Kılcı Abdullah, Koç Muhammed Emin, Binokay Hülya, Erdoğan Ali, Kamiş Okan, Oliveira Rafael
Faculty of Sport Sciences, Department of Coaching Education, Cukurova University, Adana, 01250, Turkey.
Faculty of Sport Sciences, Department of Coaching Education, Aksaray University, Aksaray, 68100, Turkey.
BMC Sports Sci Med Rehabil. 2025 May 2;17(1):109. doi: 10.1186/s13102-025-01162-x.
The study main aim was to investigate: the relationship between running performances and market values of soccer players playing in the 2022 FIFA World Cup, by playing position and all players; the comparisons by playing position; to analyse the relationship between running metrics and market values of the highest and lowest players ranked players. The relationship between running metrics and market values of 306 soccer players who participated in the tournament and played full time, as well as the 40 players with the highest (n = 20) and lowest (n = 20) market values was analysed. Overall, there was a very weak correlation between market values and total distance (r = 0.149), zone 3 (r = 0.153), zone 4 (r = 0.139), zone 5 (r = 0.160), high-speed runs (r = 0.132), sprints (r = 0.147), and top speed (r = 0.194) for all players (p < 0.05). Defenders showed very weak positive correlation between market values and top speed (r = 0.155, p < 0.05). Midfielders showed weak positive correlations between market values and zone 4 (r = 0.302, p < 0.05) and zone 5 (r = 0.369, p < 0.001), sprints (r = 0.367, p < 0.001), and top speed (r = 0.304, p < 0.05). Forwards showed no correlations (p > 0.05). While there is no significant correlation between running metrics and market value for players with the lowest market value (p > 0.05), there was a moderate negative correlation between total distance (r=-0.577) and zone 2 (r=-0.612) for the 20 players with the highest market value (p < 0.05). Moreover, there was a weak correlation with zone 5 (r = 0.450) and a moderate correlation with the top speed values (r = 0.596) (p < 0.05). Weak correlations between soccer players' running performance and market values suggest that different running thresholds are important metrics, although other factors (e.g., technical skill, age, national and team club) may influence this relationship. In conclusion, since coaches and scouts aim to recruit relatively talented players within the limits of their budgets, selecting athletes with high aerobic and anaerobic performance, particularly those with a strong high-intensity running profile, can contribute to team success and potentially generate high transfer revenues in the future.

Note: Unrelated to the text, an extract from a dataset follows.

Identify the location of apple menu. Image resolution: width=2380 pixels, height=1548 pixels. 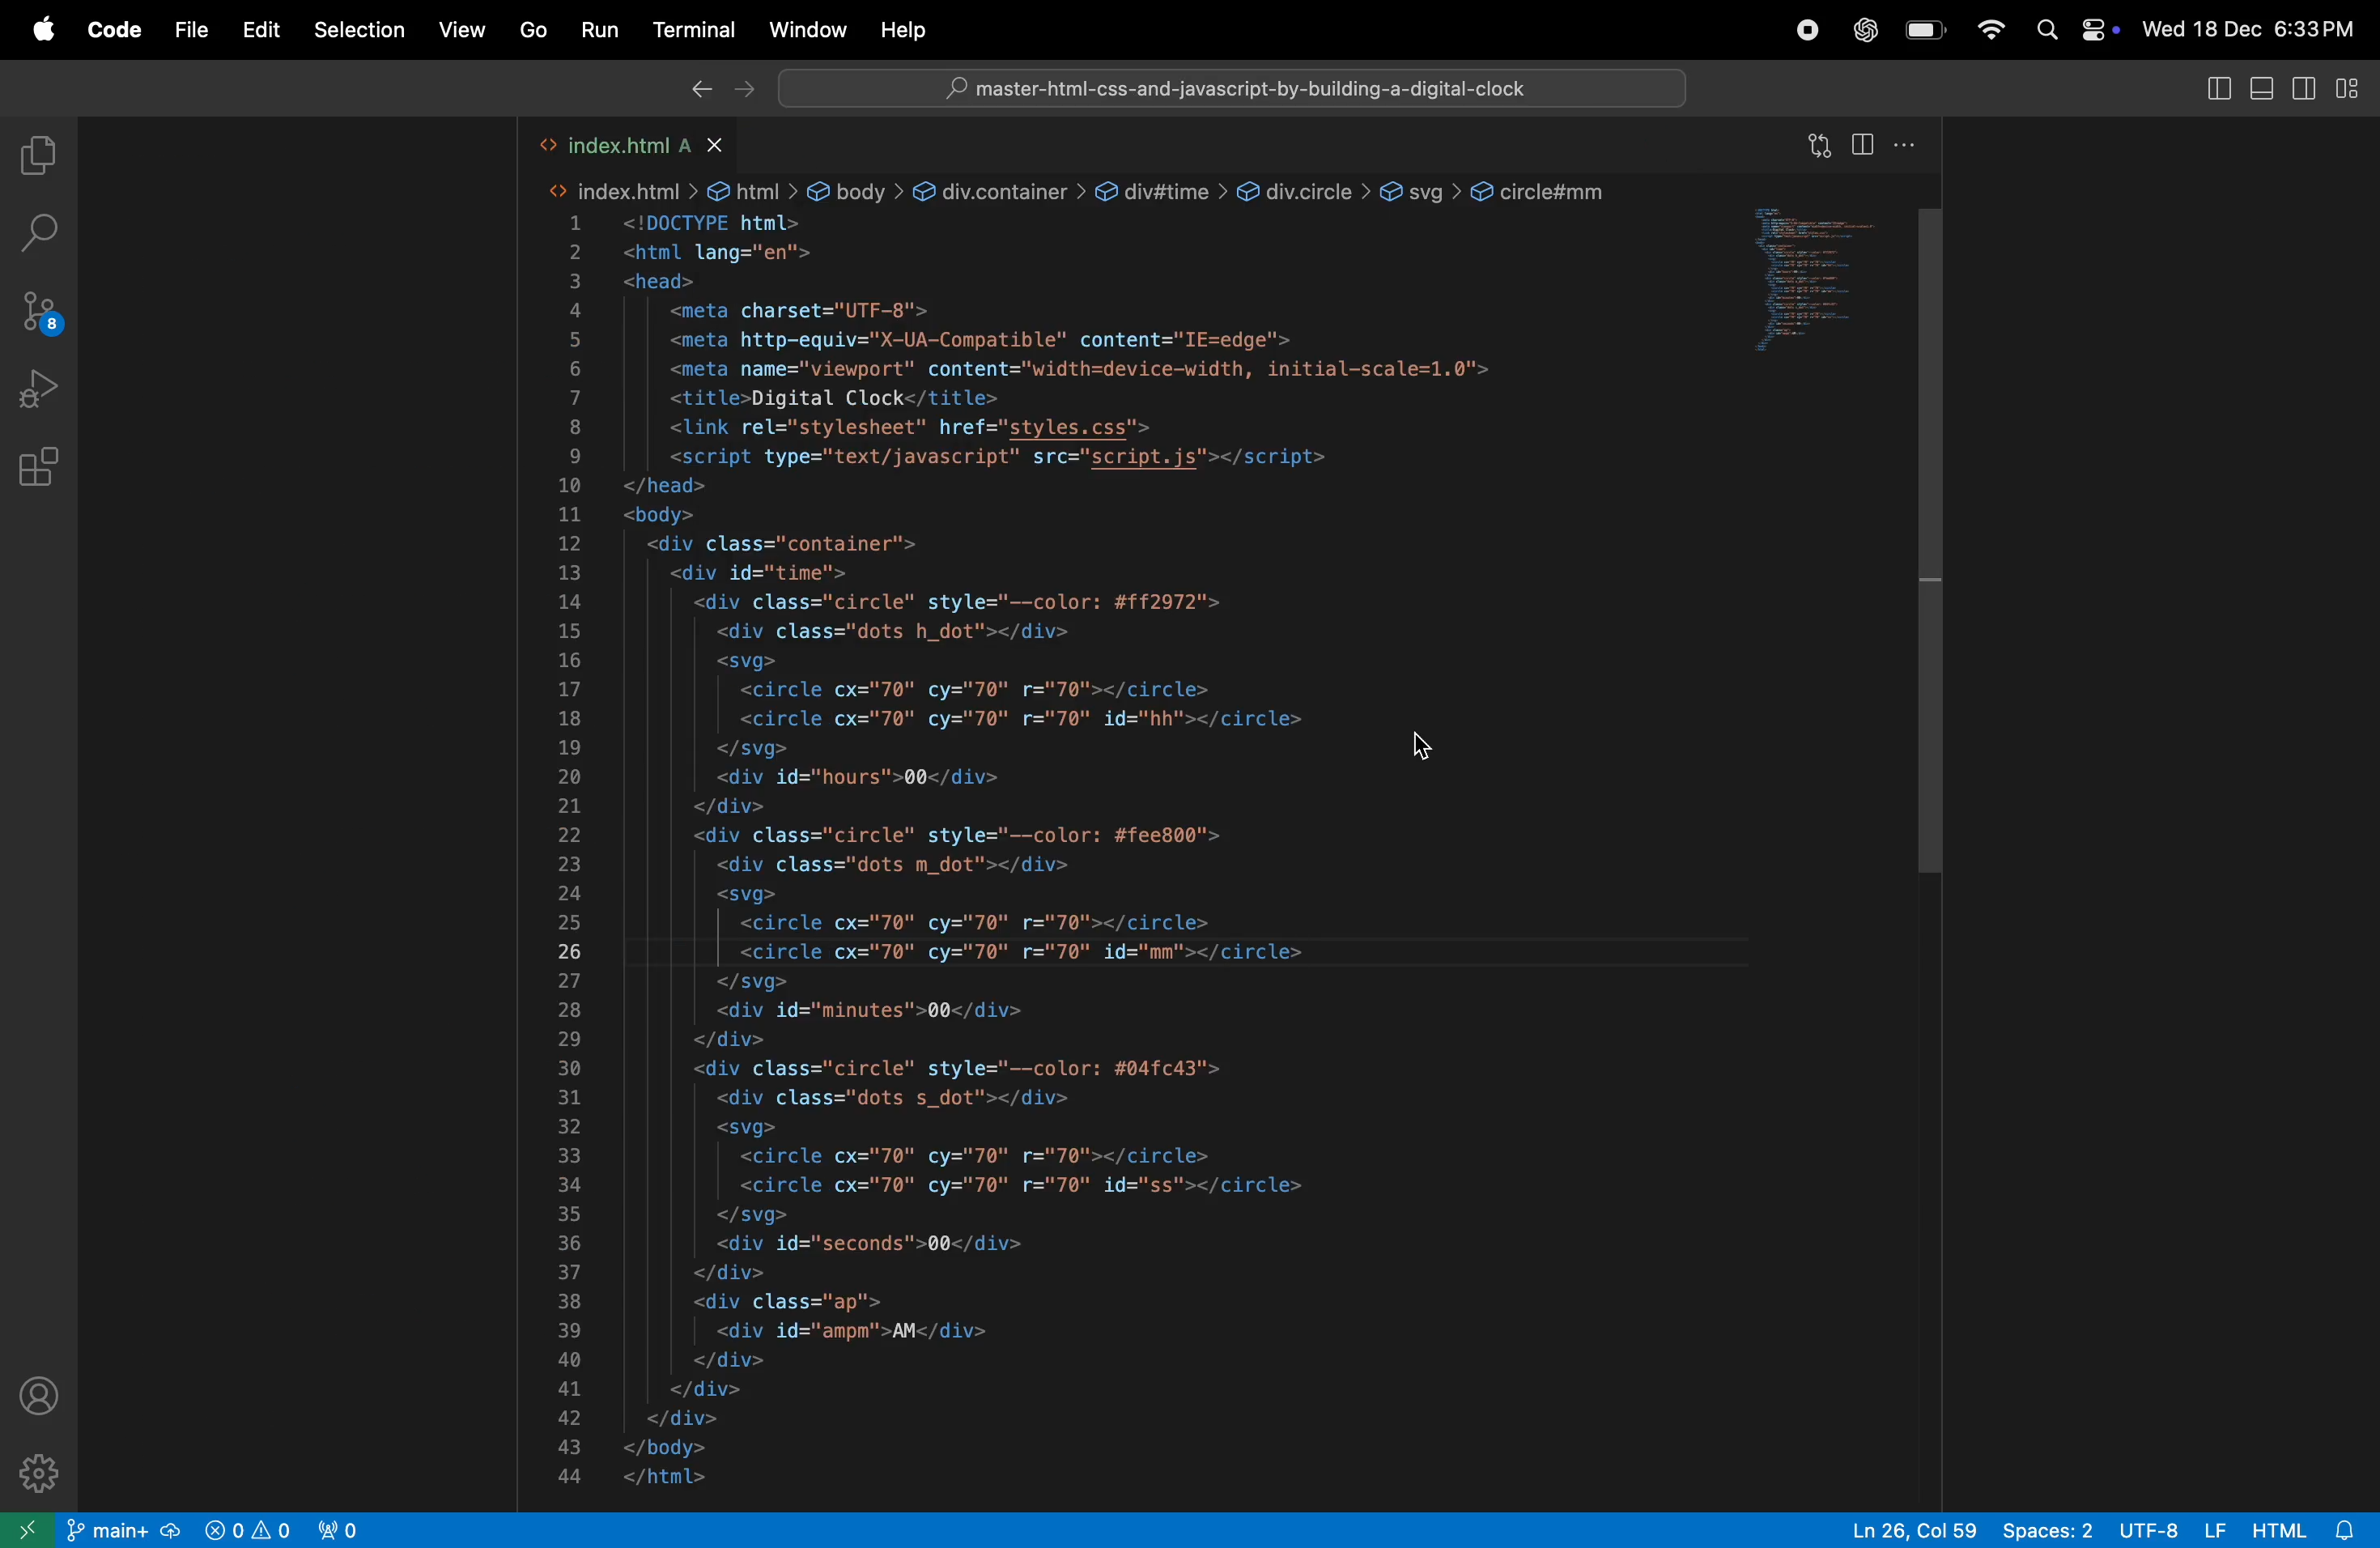
(33, 29).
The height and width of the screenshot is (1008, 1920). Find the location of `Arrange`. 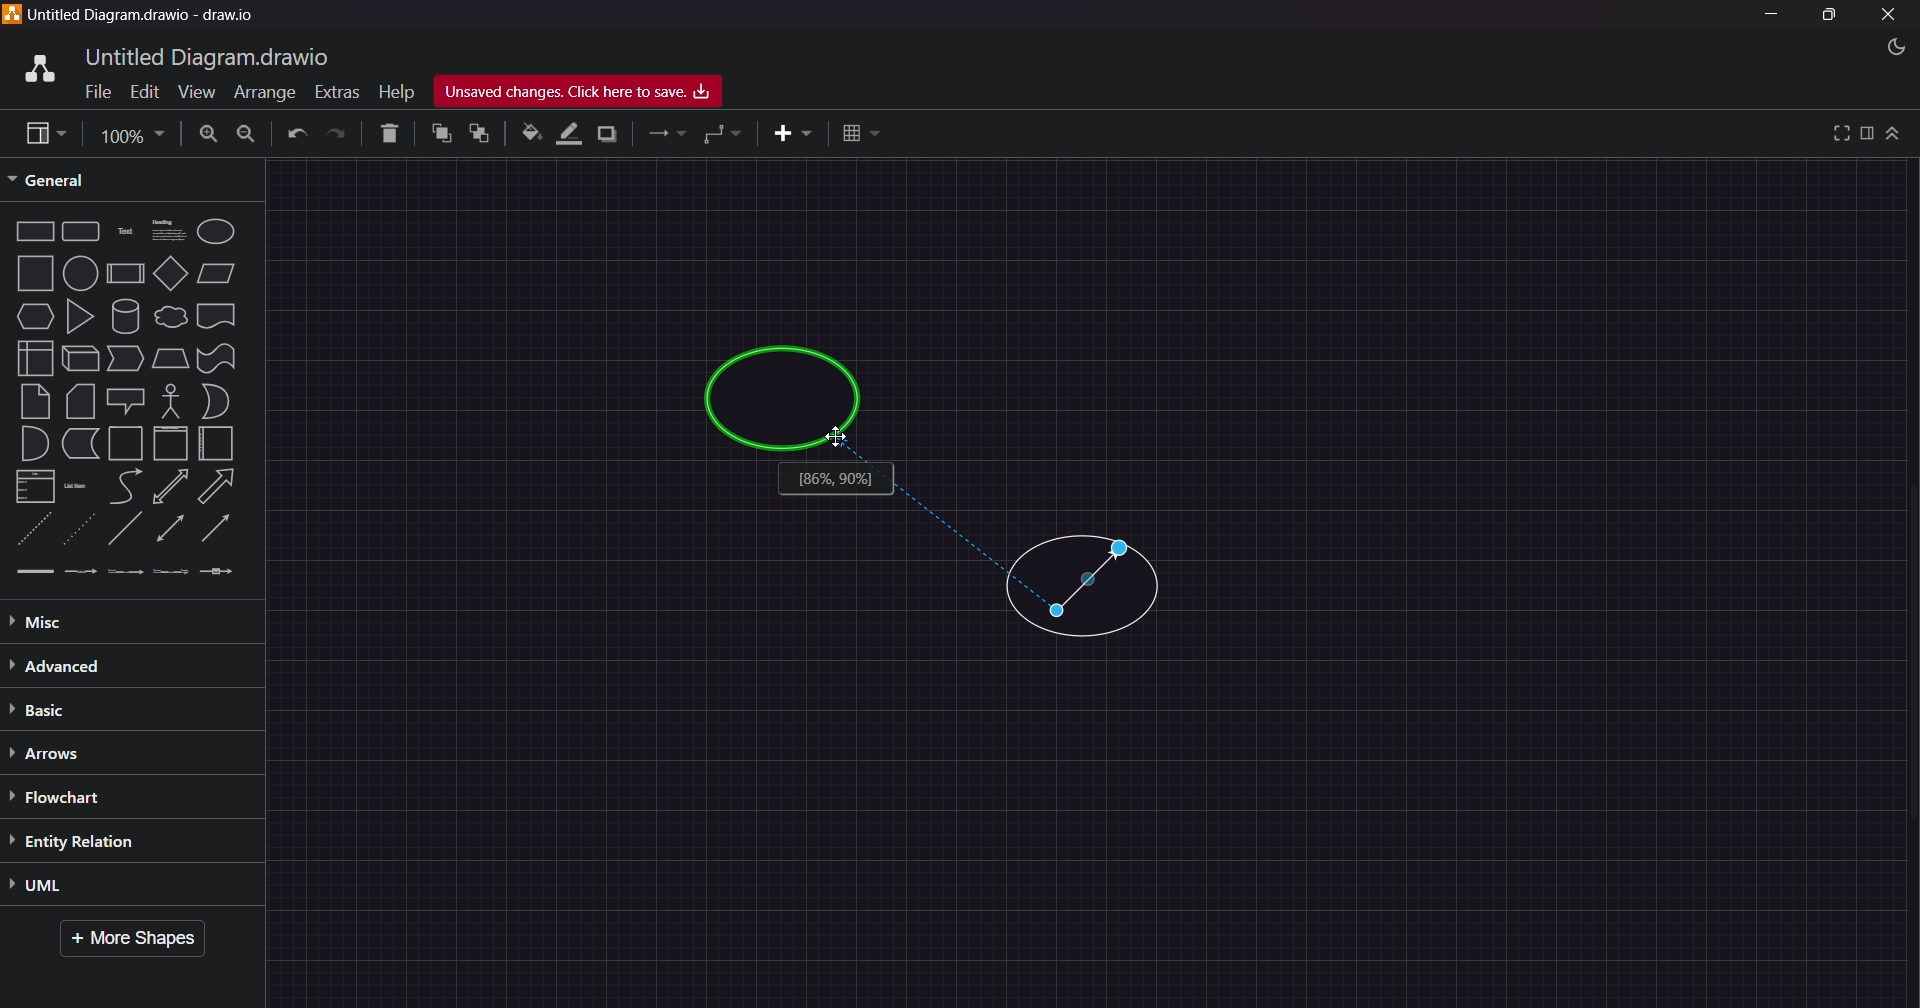

Arrange is located at coordinates (260, 94).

参加2022年国际足联世界杯的足球运动员的跑步表现与市场价值之间的关系,按比赛位置和所有球员进行分析;按比赛位置进行比较;分析排名最高和最低的球员的跑步指标与市场价值之间的关系。分析了306名参加比赛并全场出战的足球运动员以及市场价值最高(n = 20)和最低(n = 20)的40名球员的跑步指标与市场价值之间的关系。总体而言,所有球员的市场价值与总距离(r = 0.149)、3区(r = 0.153)、4区(r = 0.139)、5区(r = 0.160)、高速奔跑(r = 0.132)、冲刺(r = 0.147)和最高速度(r = 0.194)之间的相关性非常弱(p < 0.05)。后卫的市场价值与最高速度之间显示出非常弱的正相关性(r = 0.155,p < 0.05)。中场球员的市场价值与4区(r = 0.302,p < 0.05)和5区(r = 0.369,p < 0.001)、冲刺(r = 0.367,p < 0.001)以及最高速度(r = 0.304,p < 0.05)之间显示出弱正相关性。前锋之间没有相关性(p > 0.05)。虽然市场价值最低的球员的跑步指标与市场价值之间没有显著相关性(p > 0.05),但市场价值最高的20名球员的总距离(r = -0.577)和2区(r = -0.612)之间存在中度负相关性(p < 0.05)。此外,与5区存在弱相关性(r = 0.450),与最高速度值存在中度相关性(r = 0.596)(p < 0.05)。足球运动员的跑步表现与市场价值之间的弱相关性表明,不同的跑步阈值是重要指标,尽管其他因素(如技术技能、年龄、国籍和球队俱乐部)可能会影响这种关系。总之,由于教练和球探旨在在预算范围内招募相对有天赋的球员,选择具有高有氧和无氧表现的运动员,特别是那些具有强大高强度跑步能力的运动员,有助于球队取得成功,并有可能在未来产生高额转会收入。